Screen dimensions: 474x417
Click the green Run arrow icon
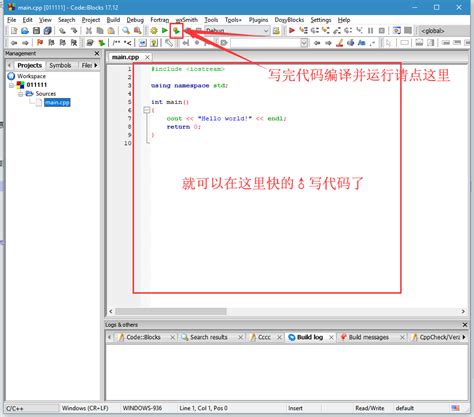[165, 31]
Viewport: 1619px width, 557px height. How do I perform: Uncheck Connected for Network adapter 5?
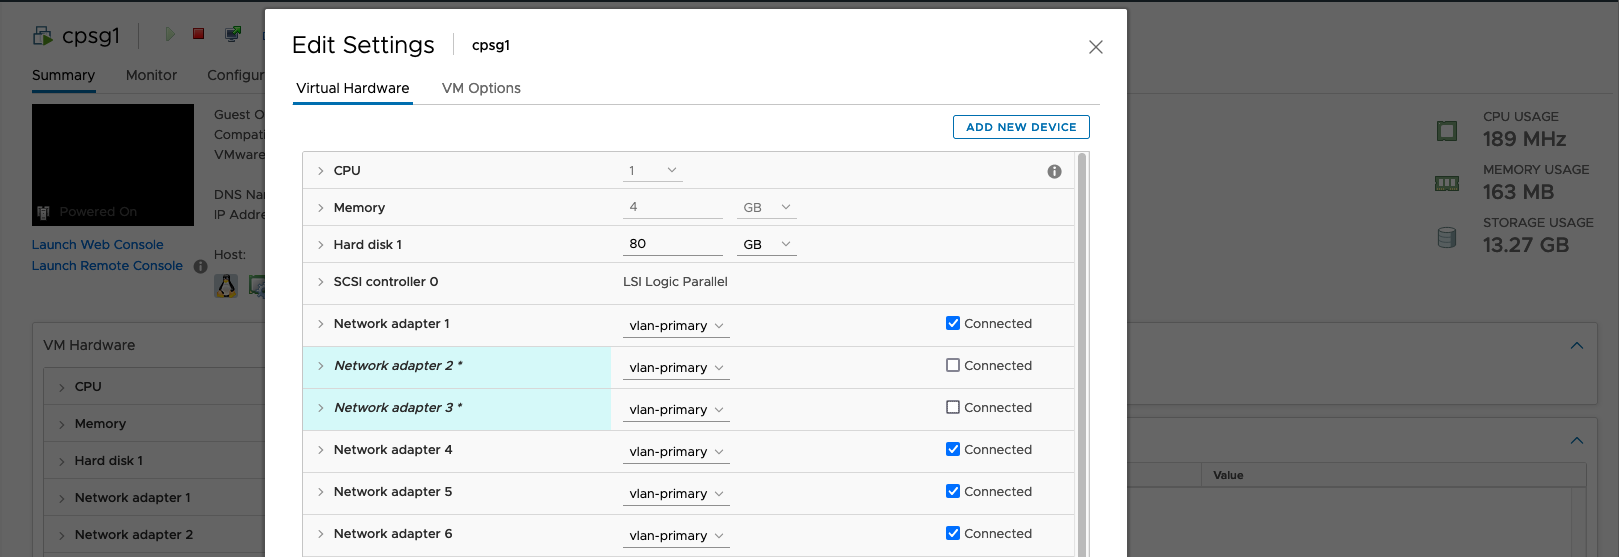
_ _ _ _
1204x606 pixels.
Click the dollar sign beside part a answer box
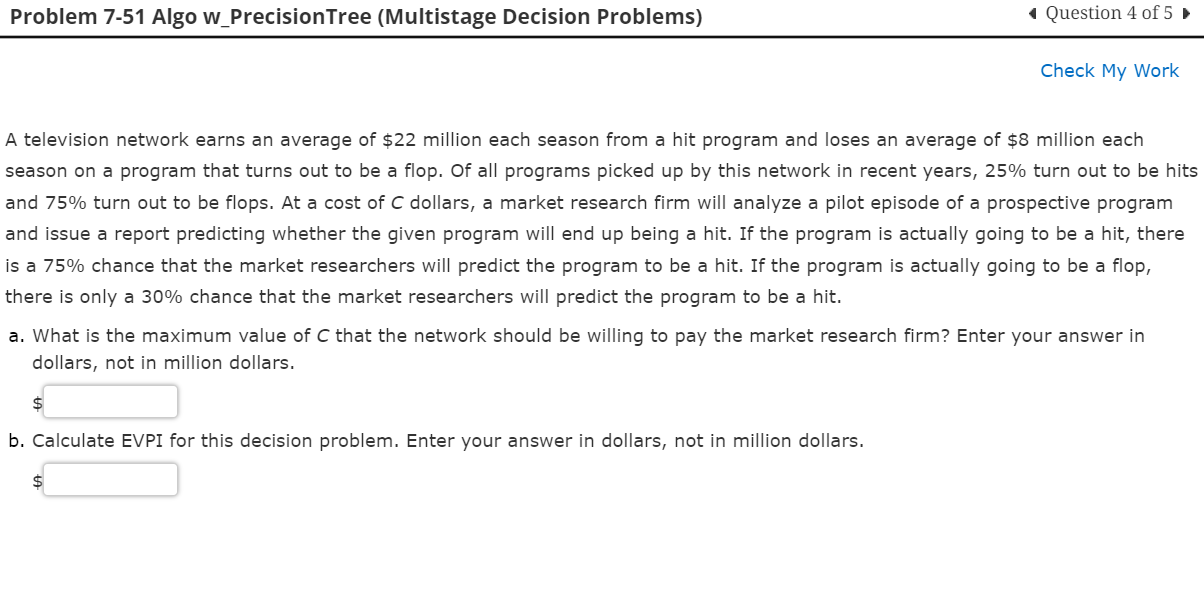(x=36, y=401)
_ _ _ _
## Exercise goal
Starting at the line above that holds "Screen dimensions: 474x417", return each line up to and including the one that holds "Viewport: 1619px width, 557px", exactly as written, minus any pictures.

## Solution to this exercise
Screen dimensions: 474x417
Click the green Run arrow icon
[165, 31]
Viewport: 1619px width, 557px height. How do I perform: Uncheck Connected for Network adapter 5?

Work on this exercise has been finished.